▶ [Exercise brief]: What number of lines in the entries below include the string "first"? Respond with that number alone.

(Collected data)
----

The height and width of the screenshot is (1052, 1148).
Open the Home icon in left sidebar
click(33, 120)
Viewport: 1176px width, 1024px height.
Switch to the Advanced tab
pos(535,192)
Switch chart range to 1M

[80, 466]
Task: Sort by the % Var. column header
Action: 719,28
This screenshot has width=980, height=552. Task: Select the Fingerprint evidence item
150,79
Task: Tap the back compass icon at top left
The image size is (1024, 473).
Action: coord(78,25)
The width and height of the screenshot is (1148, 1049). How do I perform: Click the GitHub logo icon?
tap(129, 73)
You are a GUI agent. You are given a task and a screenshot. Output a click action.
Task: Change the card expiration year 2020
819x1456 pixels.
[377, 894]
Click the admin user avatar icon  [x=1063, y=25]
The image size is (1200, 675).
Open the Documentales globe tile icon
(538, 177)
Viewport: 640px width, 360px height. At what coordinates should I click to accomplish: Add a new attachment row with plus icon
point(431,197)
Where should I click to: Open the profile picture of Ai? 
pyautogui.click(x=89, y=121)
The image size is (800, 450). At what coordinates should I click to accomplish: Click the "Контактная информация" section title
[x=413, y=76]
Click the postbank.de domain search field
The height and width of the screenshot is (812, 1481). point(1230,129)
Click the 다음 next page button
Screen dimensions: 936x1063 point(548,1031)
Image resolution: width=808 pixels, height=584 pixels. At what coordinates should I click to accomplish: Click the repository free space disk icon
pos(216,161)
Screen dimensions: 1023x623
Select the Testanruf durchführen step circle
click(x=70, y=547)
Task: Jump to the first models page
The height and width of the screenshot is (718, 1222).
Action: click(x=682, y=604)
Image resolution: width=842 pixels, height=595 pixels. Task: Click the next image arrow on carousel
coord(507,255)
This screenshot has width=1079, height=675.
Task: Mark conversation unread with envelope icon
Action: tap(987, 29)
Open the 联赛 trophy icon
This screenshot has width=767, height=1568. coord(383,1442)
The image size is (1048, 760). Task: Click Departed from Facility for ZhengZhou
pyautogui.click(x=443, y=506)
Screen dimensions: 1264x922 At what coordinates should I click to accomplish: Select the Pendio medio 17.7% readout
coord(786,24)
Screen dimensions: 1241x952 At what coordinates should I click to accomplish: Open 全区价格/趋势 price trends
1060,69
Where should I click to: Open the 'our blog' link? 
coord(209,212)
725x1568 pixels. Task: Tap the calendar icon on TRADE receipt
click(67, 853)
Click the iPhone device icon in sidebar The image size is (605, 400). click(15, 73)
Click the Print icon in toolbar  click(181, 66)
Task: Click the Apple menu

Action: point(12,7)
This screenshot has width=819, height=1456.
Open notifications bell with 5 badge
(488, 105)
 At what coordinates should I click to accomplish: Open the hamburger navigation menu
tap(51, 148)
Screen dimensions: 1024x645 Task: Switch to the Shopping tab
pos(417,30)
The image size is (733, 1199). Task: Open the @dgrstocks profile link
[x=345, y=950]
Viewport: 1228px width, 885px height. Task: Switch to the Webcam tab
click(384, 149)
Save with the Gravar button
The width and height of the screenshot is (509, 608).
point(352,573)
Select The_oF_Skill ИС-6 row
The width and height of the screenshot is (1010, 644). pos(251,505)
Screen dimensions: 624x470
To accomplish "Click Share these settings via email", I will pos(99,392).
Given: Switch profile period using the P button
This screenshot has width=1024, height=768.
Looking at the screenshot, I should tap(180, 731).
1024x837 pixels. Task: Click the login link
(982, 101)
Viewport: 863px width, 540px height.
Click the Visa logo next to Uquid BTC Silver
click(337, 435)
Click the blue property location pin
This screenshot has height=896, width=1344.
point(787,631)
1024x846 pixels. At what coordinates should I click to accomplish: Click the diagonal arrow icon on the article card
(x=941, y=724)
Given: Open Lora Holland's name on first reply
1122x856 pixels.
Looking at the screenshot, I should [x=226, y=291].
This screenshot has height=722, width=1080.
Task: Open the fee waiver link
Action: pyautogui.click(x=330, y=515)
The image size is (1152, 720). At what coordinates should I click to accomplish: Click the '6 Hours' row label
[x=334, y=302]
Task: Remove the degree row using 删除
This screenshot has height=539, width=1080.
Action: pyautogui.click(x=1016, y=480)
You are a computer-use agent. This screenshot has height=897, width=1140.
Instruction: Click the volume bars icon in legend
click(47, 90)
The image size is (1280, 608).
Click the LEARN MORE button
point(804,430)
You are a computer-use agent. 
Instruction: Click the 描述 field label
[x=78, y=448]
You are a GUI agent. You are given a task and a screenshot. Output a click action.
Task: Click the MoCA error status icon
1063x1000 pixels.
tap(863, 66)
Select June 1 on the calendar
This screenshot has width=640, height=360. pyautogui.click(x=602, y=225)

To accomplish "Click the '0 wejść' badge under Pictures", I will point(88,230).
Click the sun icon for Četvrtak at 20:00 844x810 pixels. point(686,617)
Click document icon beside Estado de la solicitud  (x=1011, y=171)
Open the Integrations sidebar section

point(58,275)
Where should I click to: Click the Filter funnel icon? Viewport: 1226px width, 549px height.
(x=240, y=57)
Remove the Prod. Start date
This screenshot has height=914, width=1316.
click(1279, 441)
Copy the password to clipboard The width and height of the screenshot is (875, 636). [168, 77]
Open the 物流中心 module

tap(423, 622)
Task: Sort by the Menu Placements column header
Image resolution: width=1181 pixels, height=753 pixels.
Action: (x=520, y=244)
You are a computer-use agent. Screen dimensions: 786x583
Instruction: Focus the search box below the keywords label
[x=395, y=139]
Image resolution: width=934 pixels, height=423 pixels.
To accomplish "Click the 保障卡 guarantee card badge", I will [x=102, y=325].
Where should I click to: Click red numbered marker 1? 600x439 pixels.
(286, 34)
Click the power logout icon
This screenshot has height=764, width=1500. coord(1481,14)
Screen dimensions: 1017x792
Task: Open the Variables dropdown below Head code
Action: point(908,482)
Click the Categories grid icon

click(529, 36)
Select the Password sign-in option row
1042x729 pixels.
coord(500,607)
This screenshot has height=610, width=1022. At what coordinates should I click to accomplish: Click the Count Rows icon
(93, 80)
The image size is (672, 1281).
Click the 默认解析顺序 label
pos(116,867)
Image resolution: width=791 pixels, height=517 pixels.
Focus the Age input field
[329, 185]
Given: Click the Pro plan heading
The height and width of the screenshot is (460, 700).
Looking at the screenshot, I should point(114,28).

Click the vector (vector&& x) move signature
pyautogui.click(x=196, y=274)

----

▶ [Response to this exercise]: 2